(Beginning of DATASET ENTRIES)
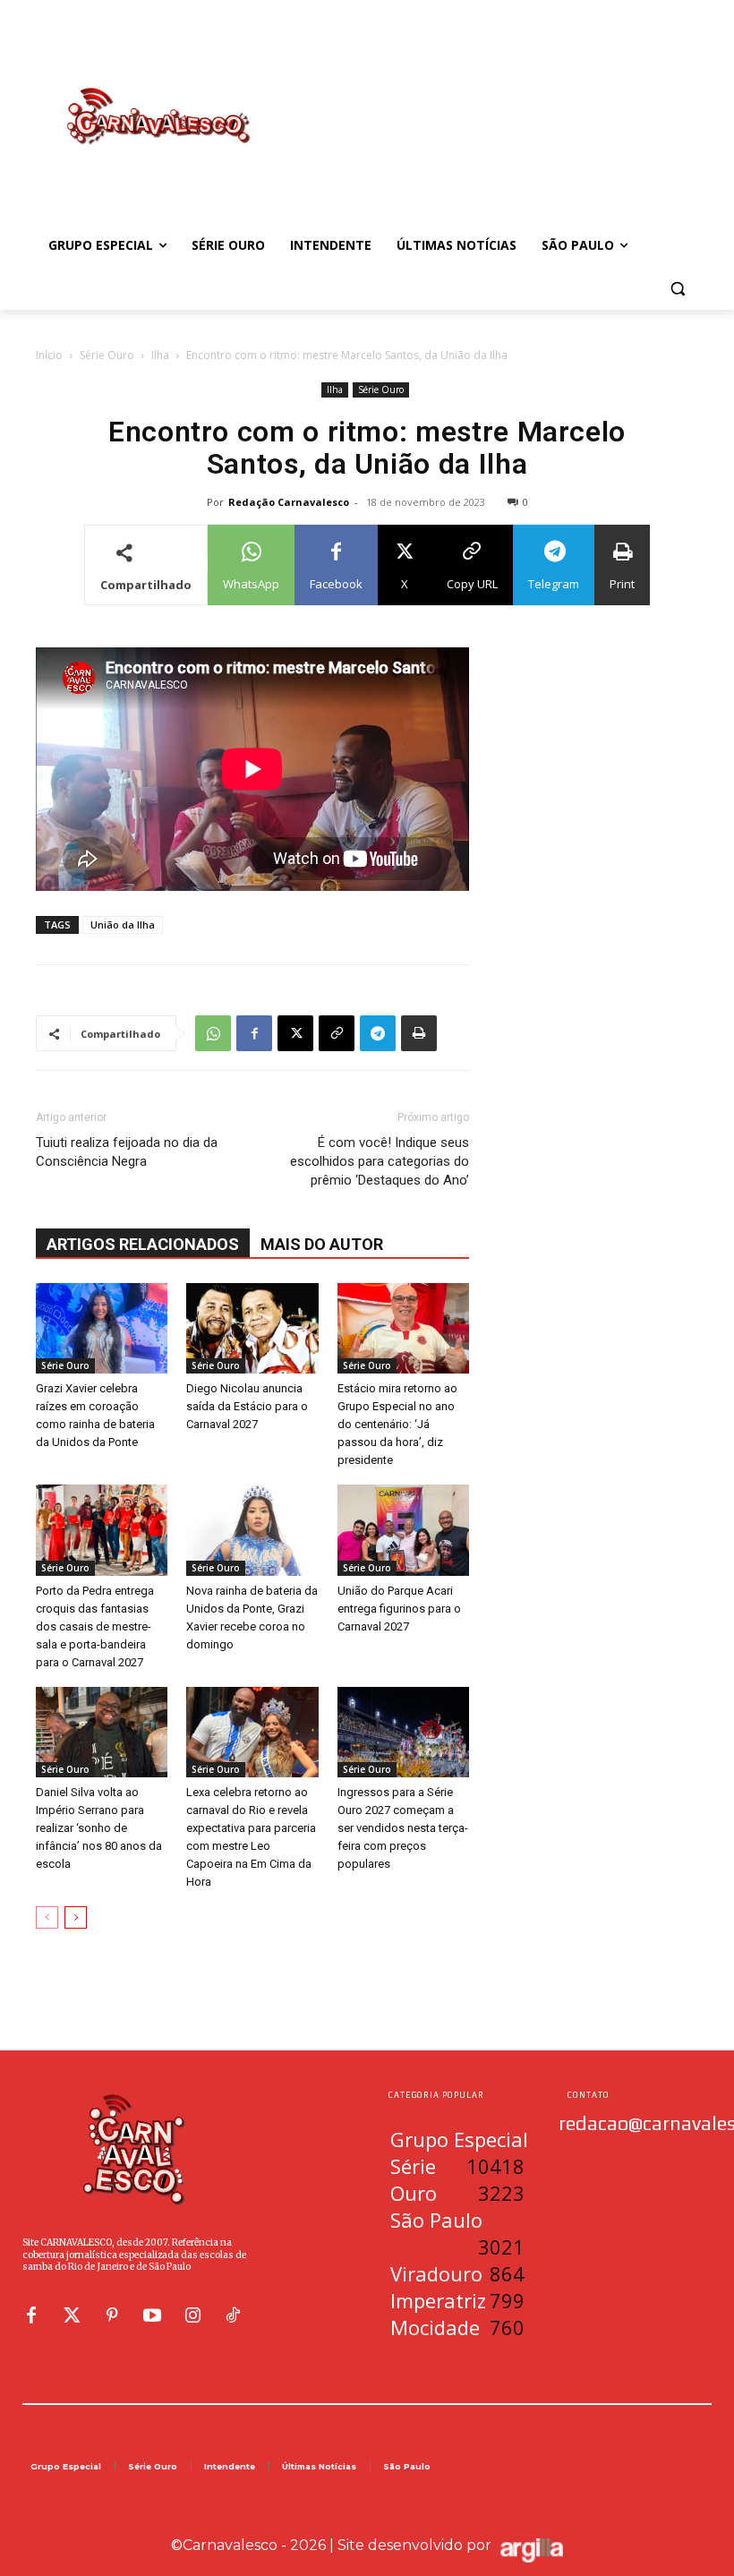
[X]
(End of DATASET ENTRIES)
(Beginning of DATASET ENTRIES)
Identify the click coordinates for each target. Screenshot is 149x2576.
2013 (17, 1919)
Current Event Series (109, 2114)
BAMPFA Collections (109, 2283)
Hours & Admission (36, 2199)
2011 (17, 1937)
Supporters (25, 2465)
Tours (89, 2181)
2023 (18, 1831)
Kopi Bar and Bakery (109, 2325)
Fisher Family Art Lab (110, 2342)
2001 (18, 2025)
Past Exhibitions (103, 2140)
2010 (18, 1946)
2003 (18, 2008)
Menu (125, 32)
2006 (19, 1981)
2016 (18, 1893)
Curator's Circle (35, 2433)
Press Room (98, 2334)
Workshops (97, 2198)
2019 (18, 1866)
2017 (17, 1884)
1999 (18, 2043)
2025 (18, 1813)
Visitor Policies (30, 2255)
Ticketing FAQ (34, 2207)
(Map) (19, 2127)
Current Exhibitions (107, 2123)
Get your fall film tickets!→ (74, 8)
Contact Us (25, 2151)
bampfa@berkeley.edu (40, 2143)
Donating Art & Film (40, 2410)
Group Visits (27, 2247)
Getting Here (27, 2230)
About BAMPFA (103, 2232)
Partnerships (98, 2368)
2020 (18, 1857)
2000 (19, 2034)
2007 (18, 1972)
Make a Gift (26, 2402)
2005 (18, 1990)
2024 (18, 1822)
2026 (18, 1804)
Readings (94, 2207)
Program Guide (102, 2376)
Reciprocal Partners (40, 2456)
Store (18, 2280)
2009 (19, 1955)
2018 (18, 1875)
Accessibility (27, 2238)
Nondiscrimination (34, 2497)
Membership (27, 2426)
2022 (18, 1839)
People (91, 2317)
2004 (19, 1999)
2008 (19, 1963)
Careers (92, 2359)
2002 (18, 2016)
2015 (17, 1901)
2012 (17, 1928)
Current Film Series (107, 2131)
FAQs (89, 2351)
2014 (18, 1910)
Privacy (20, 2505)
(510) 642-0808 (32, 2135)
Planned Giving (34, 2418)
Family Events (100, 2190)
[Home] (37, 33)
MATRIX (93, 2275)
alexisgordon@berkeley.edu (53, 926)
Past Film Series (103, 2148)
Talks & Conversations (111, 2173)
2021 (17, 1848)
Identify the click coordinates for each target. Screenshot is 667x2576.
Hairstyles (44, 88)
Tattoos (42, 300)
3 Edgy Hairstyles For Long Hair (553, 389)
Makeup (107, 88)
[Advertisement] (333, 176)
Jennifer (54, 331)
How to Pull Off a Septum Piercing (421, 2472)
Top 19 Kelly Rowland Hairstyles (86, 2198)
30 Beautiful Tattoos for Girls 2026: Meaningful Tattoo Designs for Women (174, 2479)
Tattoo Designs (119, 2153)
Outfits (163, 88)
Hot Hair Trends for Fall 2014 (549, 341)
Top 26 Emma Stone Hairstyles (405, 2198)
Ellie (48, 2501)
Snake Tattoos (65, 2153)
(End of DATASET ENTRIES)
● **TASK OBJECTIVE**: Look back at the data above. Transcribe exactly the lines starting at the line that contains "2008 (19, 1963)" and ending at the line that contains "How to Pull Off a Septum Piercing (421, 2472)".

● **WRITTEN ANSWER**:
2008 (19, 1963)
Careers (92, 2359)
2002 (18, 2016)
2015 (17, 1901)
2012 (17, 1928)
Current Film Series (107, 2131)
FAQs (89, 2351)
2014 (18, 1910)
Privacy (20, 2505)
(510) 642-0808 (32, 2135)
Planned Giving (34, 2418)
Family Events (100, 2190)
[Home] (37, 33)
MATRIX (93, 2275)
alexisgordon@berkeley.edu (53, 926)
Past Film Series (103, 2148)
Talks & Conversations (111, 2173)
2021 (17, 1848)
Identify the click coordinates for each target. Screenshot is 667x2576.
Hairstyles (44, 88)
Tattoos (42, 300)
3 Edgy Hairstyles For Long Hair (553, 389)
Makeup (107, 88)
[Advertisement] (333, 176)
Jennifer (54, 331)
How to Pull Off a Septum Piercing (421, 2472)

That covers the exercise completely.